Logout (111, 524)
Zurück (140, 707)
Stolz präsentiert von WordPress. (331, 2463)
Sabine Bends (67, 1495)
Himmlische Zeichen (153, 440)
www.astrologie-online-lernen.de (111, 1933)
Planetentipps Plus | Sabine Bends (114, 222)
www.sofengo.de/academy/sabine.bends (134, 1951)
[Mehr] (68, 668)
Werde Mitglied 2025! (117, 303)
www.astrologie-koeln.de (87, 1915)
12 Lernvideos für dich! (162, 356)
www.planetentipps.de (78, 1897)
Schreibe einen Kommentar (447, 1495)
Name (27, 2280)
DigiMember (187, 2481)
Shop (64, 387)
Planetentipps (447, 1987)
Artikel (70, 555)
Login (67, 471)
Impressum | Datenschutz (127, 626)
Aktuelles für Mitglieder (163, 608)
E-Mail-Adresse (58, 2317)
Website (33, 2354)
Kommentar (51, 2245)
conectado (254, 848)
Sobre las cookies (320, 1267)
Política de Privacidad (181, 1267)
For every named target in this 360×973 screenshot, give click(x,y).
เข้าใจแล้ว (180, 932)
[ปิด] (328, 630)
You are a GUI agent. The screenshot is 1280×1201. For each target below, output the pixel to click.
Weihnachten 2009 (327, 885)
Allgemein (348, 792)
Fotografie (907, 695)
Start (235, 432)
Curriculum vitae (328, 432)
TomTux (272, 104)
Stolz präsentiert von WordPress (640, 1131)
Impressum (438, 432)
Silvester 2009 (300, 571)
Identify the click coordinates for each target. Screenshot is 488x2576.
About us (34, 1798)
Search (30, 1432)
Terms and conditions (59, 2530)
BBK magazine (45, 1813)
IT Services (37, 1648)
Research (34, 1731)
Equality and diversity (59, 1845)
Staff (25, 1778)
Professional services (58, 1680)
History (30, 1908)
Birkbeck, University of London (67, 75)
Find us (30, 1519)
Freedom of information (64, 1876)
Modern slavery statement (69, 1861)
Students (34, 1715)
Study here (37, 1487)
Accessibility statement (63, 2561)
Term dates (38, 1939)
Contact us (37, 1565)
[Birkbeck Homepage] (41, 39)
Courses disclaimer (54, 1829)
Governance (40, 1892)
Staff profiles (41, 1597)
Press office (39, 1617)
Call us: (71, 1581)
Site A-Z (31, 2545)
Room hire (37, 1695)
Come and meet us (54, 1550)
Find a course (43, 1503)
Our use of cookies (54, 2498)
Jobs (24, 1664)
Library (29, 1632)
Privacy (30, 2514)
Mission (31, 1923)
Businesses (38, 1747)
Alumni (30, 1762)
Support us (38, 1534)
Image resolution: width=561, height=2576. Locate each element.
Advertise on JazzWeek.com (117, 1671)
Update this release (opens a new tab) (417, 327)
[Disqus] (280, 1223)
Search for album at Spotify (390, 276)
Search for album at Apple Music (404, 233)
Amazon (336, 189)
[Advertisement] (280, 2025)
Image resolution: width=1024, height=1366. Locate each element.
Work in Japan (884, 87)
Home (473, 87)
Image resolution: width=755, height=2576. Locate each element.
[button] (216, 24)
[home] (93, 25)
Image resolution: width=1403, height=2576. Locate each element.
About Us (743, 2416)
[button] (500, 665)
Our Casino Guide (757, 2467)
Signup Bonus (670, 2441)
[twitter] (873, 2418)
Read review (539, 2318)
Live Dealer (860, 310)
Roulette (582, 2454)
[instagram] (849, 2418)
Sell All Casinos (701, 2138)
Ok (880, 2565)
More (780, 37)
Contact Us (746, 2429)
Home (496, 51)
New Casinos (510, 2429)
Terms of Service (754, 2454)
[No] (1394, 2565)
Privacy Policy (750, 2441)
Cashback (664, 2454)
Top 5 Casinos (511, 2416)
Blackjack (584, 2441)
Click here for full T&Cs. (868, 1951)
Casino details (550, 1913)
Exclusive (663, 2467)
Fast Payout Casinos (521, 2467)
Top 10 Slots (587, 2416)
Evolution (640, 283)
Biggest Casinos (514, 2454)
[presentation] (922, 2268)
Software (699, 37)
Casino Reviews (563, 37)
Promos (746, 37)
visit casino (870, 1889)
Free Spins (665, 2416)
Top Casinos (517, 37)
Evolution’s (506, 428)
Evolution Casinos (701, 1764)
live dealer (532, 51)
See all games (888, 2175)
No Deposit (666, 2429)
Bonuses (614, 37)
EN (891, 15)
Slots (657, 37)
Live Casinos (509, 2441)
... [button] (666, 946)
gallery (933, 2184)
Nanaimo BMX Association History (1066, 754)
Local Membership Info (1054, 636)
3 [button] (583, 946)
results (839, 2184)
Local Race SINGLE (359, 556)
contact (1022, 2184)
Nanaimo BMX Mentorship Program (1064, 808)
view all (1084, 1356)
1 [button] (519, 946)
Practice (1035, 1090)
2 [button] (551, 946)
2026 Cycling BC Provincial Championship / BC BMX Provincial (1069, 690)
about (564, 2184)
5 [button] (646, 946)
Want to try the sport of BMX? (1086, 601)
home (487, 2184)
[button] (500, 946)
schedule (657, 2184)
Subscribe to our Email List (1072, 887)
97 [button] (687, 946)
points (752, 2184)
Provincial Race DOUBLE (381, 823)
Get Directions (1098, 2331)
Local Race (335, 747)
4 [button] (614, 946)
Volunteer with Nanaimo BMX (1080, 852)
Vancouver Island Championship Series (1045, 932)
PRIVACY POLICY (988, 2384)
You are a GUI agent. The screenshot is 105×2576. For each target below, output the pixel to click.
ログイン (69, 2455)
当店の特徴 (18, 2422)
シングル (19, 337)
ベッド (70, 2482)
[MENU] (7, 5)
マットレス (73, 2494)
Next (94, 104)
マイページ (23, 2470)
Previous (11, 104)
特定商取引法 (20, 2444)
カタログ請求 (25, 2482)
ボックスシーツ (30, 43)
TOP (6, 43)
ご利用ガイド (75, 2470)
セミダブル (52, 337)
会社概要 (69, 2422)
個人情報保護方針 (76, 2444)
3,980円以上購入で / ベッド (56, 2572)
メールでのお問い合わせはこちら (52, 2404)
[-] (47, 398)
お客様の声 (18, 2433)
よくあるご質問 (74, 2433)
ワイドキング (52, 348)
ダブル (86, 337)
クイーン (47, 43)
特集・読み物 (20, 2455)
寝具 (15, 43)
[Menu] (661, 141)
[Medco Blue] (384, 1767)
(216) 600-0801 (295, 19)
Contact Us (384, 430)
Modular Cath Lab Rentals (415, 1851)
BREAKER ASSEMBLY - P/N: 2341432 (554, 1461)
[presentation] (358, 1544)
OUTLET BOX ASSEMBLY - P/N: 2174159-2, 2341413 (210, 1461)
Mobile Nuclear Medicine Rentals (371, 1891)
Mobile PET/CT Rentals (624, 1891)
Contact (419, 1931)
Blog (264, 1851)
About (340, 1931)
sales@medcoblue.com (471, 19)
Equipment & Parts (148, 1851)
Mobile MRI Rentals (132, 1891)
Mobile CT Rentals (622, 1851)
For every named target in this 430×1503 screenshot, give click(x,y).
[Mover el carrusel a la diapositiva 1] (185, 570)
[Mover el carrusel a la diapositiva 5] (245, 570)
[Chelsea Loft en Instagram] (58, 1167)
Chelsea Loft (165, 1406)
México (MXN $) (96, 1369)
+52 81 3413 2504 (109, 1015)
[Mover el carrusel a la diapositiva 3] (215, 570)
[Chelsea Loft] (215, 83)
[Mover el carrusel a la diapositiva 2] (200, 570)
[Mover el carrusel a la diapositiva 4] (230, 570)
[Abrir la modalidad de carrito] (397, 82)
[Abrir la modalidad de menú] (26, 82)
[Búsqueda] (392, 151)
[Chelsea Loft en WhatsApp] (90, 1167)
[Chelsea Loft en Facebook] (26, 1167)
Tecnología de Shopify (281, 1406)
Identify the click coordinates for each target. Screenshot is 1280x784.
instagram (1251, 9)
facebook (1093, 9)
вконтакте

#####

HOW TO COMPLETE THIS TASK:
Return, unchanged, the run of lines above that opens with the line containing "Contact us (37, 1565)" and closes with the line containing "Our Casino Guide (757, 2467)". Include both.

RESULT OF THIS TASK:
Contact us (37, 1565)
[Birkbeck Homepage] (41, 39)
Courses disclaimer (54, 1829)
Governance (40, 1892)
Staff profiles (41, 1597)
Press office (39, 1617)
Call us: (71, 1581)
Site A-Z (31, 2545)
Room hire (37, 1695)
Come and meet us (54, 1550)
Find a course (43, 1503)
Our use of cookies (54, 2498)
Jobs (24, 1664)
Library (29, 1632)
Privacy (30, 2514)
Mission (31, 1923)
Businesses (38, 1747)
Alumni (30, 1762)
Support us (38, 1534)
Image resolution: width=561, height=2576. Locate each element.
Advertise on JazzWeek.com (117, 1671)
Update this release (opens a new tab) (417, 327)
[Disqus] (280, 1223)
Search for album at Spotify (390, 276)
Search for album at Apple Music (404, 233)
Amazon (336, 189)
[Advertisement] (280, 2025)
Image resolution: width=1024, height=1366. Locate each element.
Work in Japan (884, 87)
Home (473, 87)
Image resolution: width=755, height=2576. Locate each element.
[button] (216, 24)
[home] (93, 25)
Image resolution: width=1403, height=2576. Locate each element.
About Us (743, 2416)
[button] (500, 665)
Our Casino Guide (757, 2467)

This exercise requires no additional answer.